TASKS TO PERFORM.
**a)** In the Iron Fist text, why does the writer think it's nice that the series ran only sixteen issues? Answer in one to three sentences.
**b)** Could you reproduce word for word the passage of the Iron Fist text that begins at the words "My name is Daniel" and stops after "grown ten thousandfold."?

PAGE EXTRACT.
:::::

My name is Daniel Rand. I am the Immortal Iron Fist. And though it may be in chaos, my world just got a little bigger. My sense of self has grown ten thousandfold.

- Danny Rand reflects on the first half of his run

Who the hell is the Immortal Iron Fist, I hear you ask? It’s a good question. The character traces his roots back to 1974, with Marvel attempting to work off the success of the period’s kung-fu films with a line of martial arts comics. Just like they used to have western comics and war comics and so on. However, the character – despite enjoying success at the time and creating a vocal supportive fan base – never really breached pop culture consciousness in the same way that the truly big comic book characters did. He remained mostly a cult figure, beloved of some and virtually unknown to others. Matt Fraction and Ed Brubaker, two very talented comic book creators who had recently found a home at Marvel, decided to stage a revival of the character in the middle of the last decade. Apparently Marvel was so happen with the result that they omnibus’ed it, releasing it in one giant collection.

Okay, maybe ‘giant’ is exaggerating, but it’s certainly impressive.

Everybody was kung-fu fighting...

The series ran a scant sixteen issues before finishing up, but that’s kinda nice. It’s great that the entire story can be collected in a single volume, and read independently of virtually anything else. Of course, Brubaker and Fraction make nods towards various wider aspects of the Marvel Universe – this series takes place after Civil War, and is partially spurred on by the events of Brubaker’s run on Daredevil, which saw Danny Rand adopt the iconic red costume, and there’s an appearance from the go-to terrorists of the Marvel Universe in the form of HYDRA – but it reads well as a self-contained volume. It’s a rarity in modern comics saddled with decades of mythology, but here it works.

Which is itself kinda ironic, because what Brubaker and Fraction have done here is to effectively backport a mythology on to the character. The collection opens with a lone figure in green confronting the Mongol hordes in thirteenth century China, before taking us to the modern day. Over the course of the run, we discover that the Immortal Iron Fist is, after a fashion, immortal. It’s a legacy title passed down from generation to generation. There has always been an Iron Fist and there will always be an Iron Fist. Over a mere sixteen issue run, Brubaker and Fraction introduce us fleetingly to several of these, but they smoothly establish the grander scheme of things. The tale contained here – split roughly into two halves (the misleadingly titled The Last Iron Fist Story and The Seven Capital Cities of Heaven) – takes on a great scale because of this approach. It feels more substantial – and it’s also filling.

:::::

MATERIAL PROVIDED.
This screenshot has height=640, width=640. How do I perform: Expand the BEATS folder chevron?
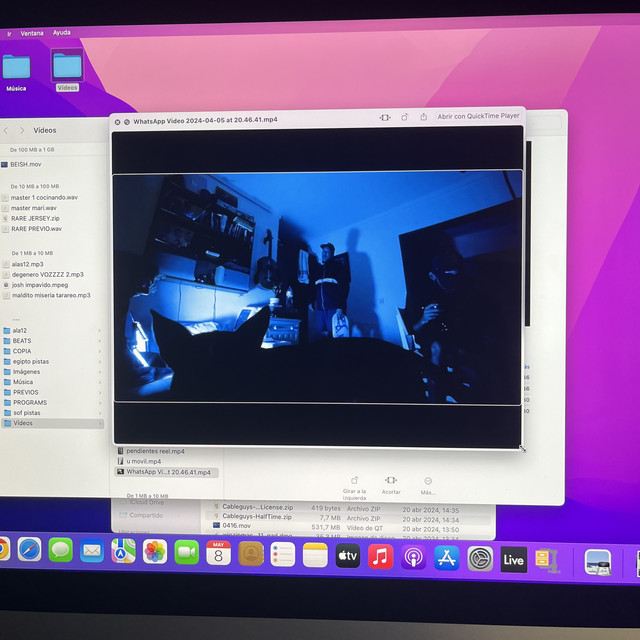click(100, 341)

:::::

IN RESPONSE.
**a)** Because the run is so short, the entire story fits in a single volume and can be read independently of virtually anything else. The writer calls that a rarity in modern comics saddled with decades of mythology.

**b)**
My name is Daniel Rand. I am the Immortal Iron Fist. And though it may be in chaos, my world just got a little bigger. My sense of self has grown ten thousandfold.